** Exercise **
Reproduce all of the material below word for word, leaving out the pictures.

** Supplied material **
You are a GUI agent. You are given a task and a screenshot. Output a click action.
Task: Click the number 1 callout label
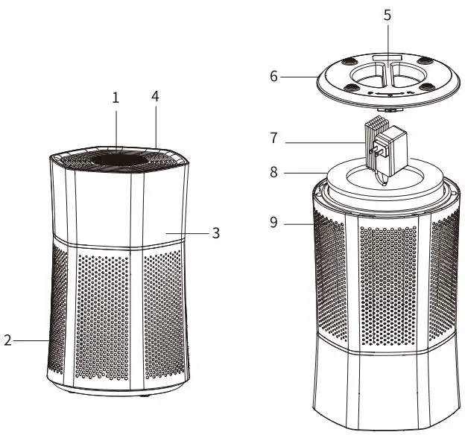(116, 98)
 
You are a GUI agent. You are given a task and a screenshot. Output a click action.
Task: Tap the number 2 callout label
(7, 340)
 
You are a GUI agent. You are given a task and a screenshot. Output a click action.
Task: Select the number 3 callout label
(215, 233)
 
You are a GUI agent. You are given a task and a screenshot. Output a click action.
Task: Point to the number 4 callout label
(156, 98)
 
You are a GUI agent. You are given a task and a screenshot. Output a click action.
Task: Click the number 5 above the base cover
(387, 14)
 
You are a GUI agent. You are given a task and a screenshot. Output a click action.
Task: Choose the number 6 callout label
(273, 76)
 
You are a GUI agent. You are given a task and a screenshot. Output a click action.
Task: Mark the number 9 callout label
(273, 222)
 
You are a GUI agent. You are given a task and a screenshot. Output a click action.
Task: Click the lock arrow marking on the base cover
(389, 95)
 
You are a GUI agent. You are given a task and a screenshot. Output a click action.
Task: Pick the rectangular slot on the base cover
(387, 57)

** Solved exercise **
You are a GUI agent. You are given a task and a screenshot. Output a click action.
Task: Click the number 1 callout label
(116, 98)
 
You are a GUI agent. You are given a task and a screenshot. Output a click action.
Task: Tap the number 2 callout label
(7, 340)
 
You are a GUI agent. You are given a task and a screenshot. Output a click action.
Task: Select the number 3 callout label
(215, 233)
 
You are a GUI agent. You are given a task and a screenshot. Output a click action.
Task: Point to the number 4 callout label
(156, 98)
 
You are a GUI agent. You are given a task and a screenshot. Output a click action.
Task: Click the number 5 above the base cover
(387, 14)
 
You are a GUI agent. You are given a task and a screenshot. Output a click action.
Task: Choose the number 6 callout label
(273, 76)
 
You are a GUI agent. You are given a task and a screenshot. Output a click action.
Task: Mark the number 9 callout label
(273, 222)
 
You are a GUI agent. You are given a task and a screenshot. Output a click action.
Task: Click the lock arrow marking on the base cover
(389, 95)
 
You are a GUI agent. You are given a task and a screenshot. Output a click action.
Task: Pick the rectangular slot on the base cover
(387, 57)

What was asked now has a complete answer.